• _Assigned task_
Please transcribe exactly the line that holds "Image resolution: width=1024" and all lines that follow it to the end of the records below, omitting any pictures.

• _Data records_
------------------------------------------------------------------------
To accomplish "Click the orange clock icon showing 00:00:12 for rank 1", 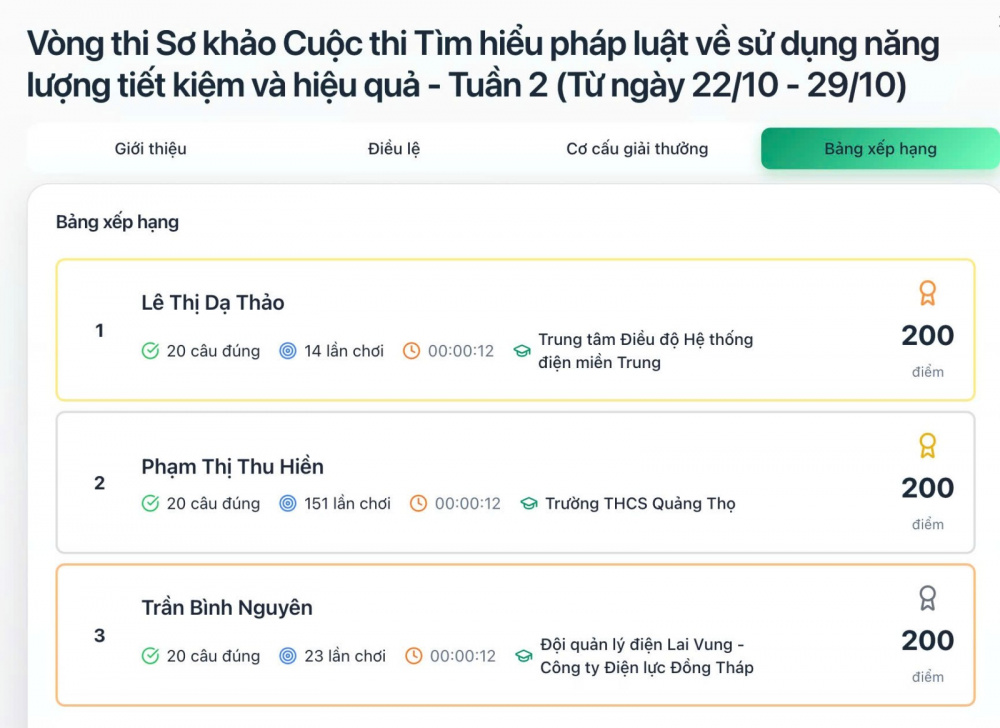I will pyautogui.click(x=410, y=351).
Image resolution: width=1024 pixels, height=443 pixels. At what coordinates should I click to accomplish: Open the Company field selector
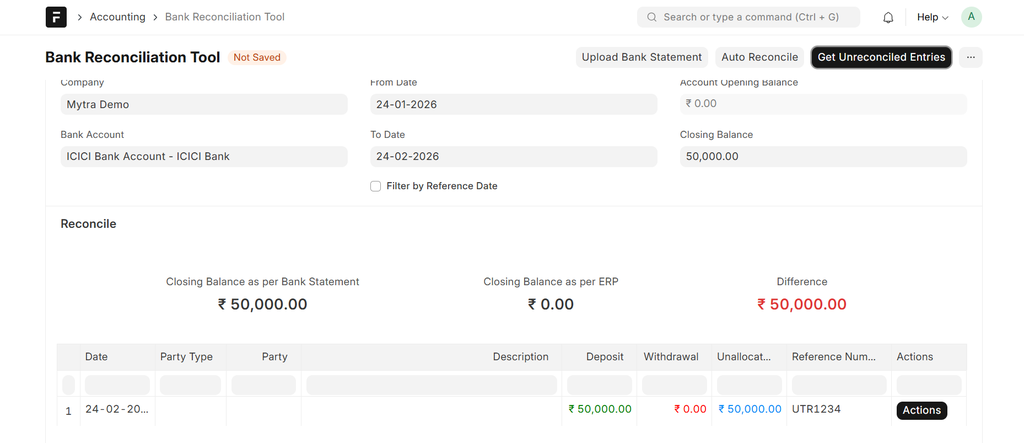coord(203,104)
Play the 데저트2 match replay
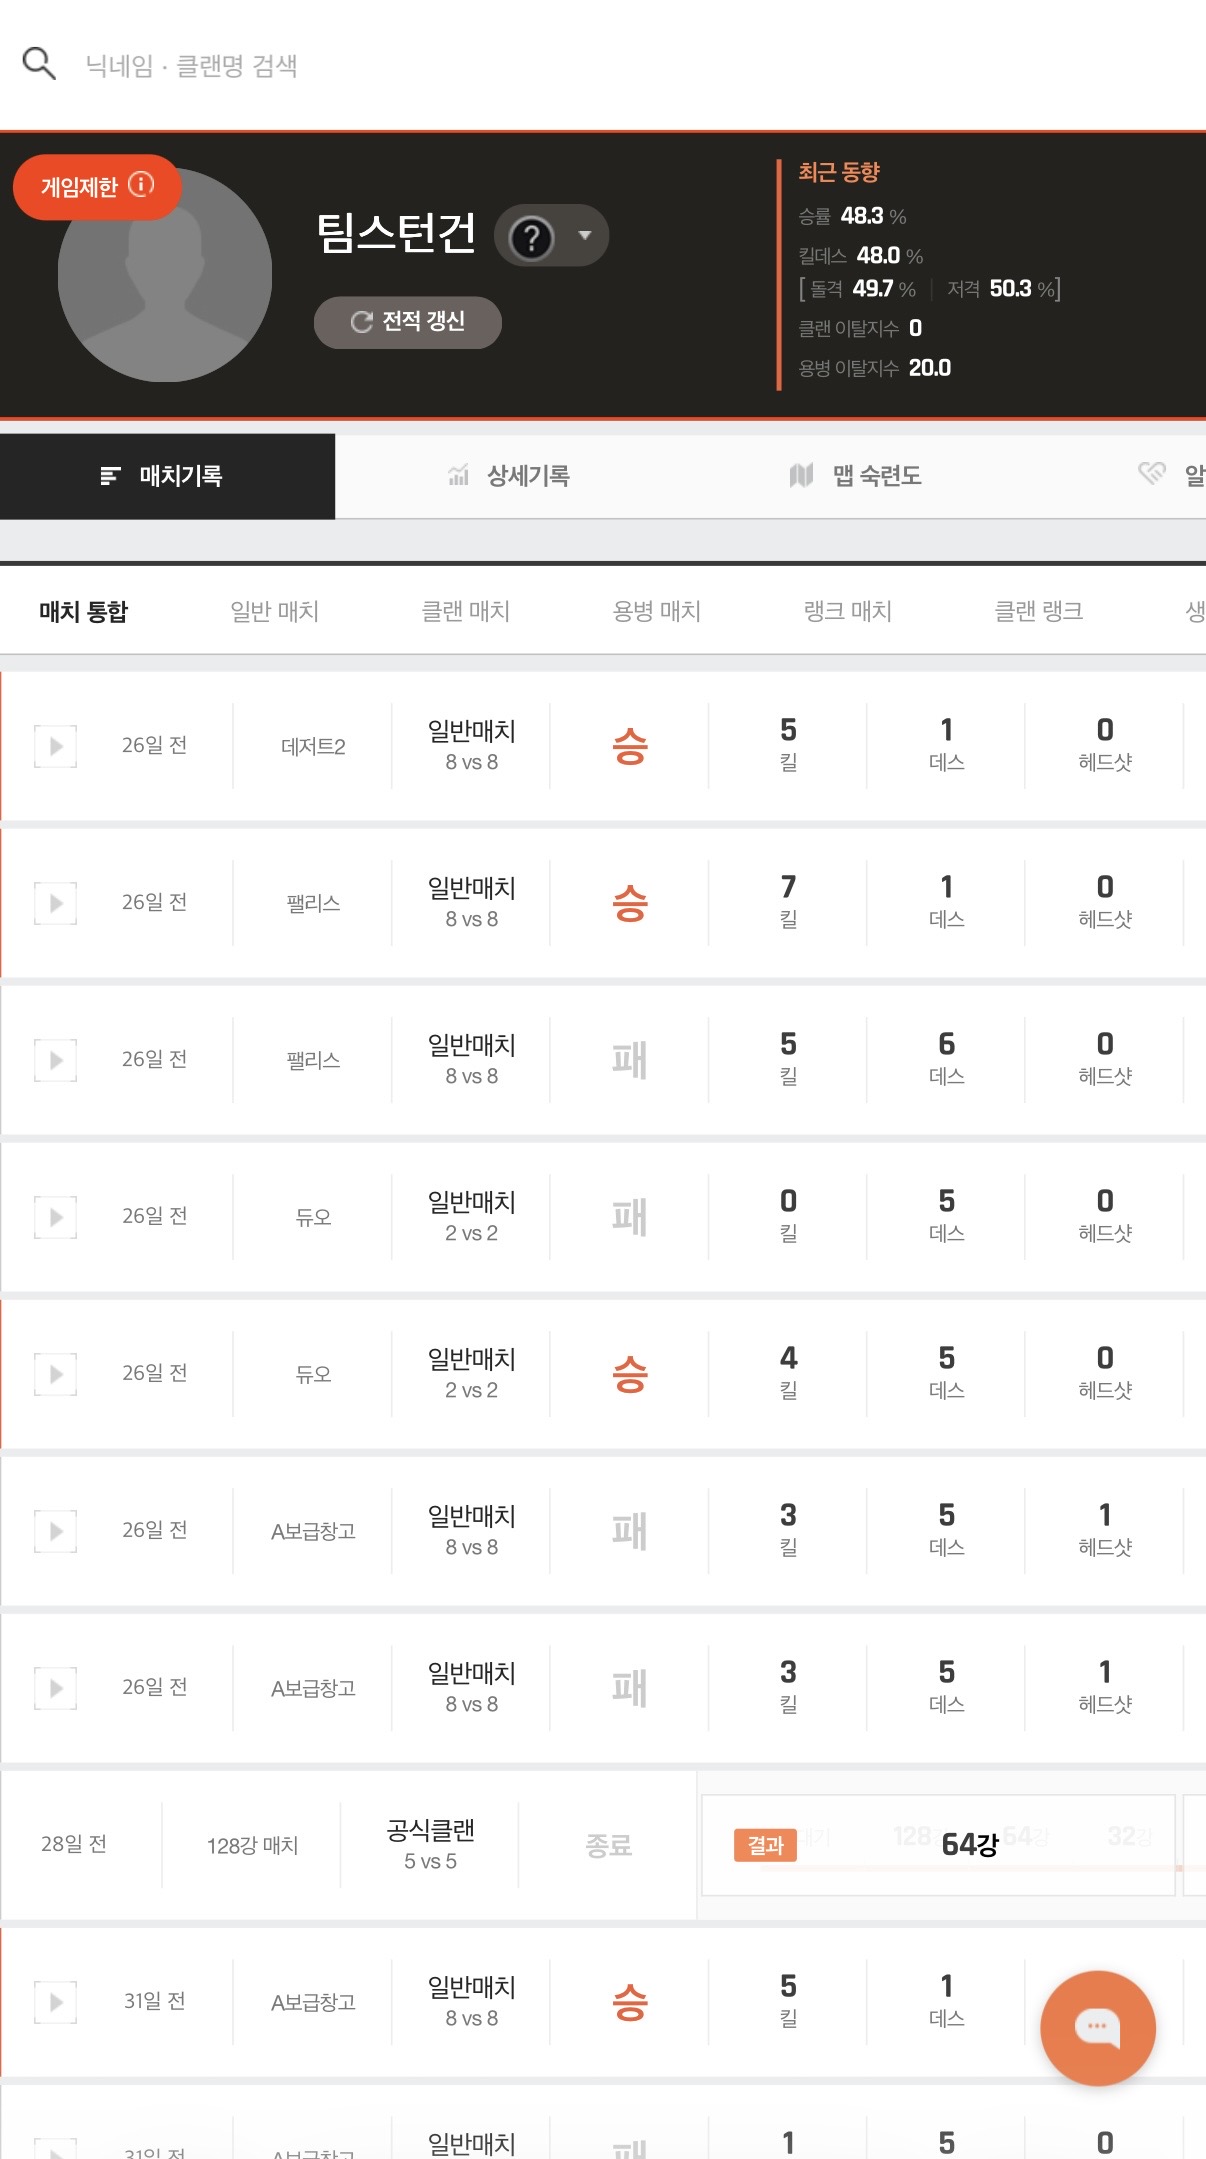Image resolution: width=1206 pixels, height=2159 pixels. tap(56, 746)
------------------------------------------------------------------------
• _Result of this exercise_
Image resolution: width=1024 pixels, height=443 pixels. At what coordinates should I click to accomplish: Open the Company field selector
coord(203,104)
Play the 데저트2 match replay
Image resolution: width=1206 pixels, height=2159 pixels. tap(56, 746)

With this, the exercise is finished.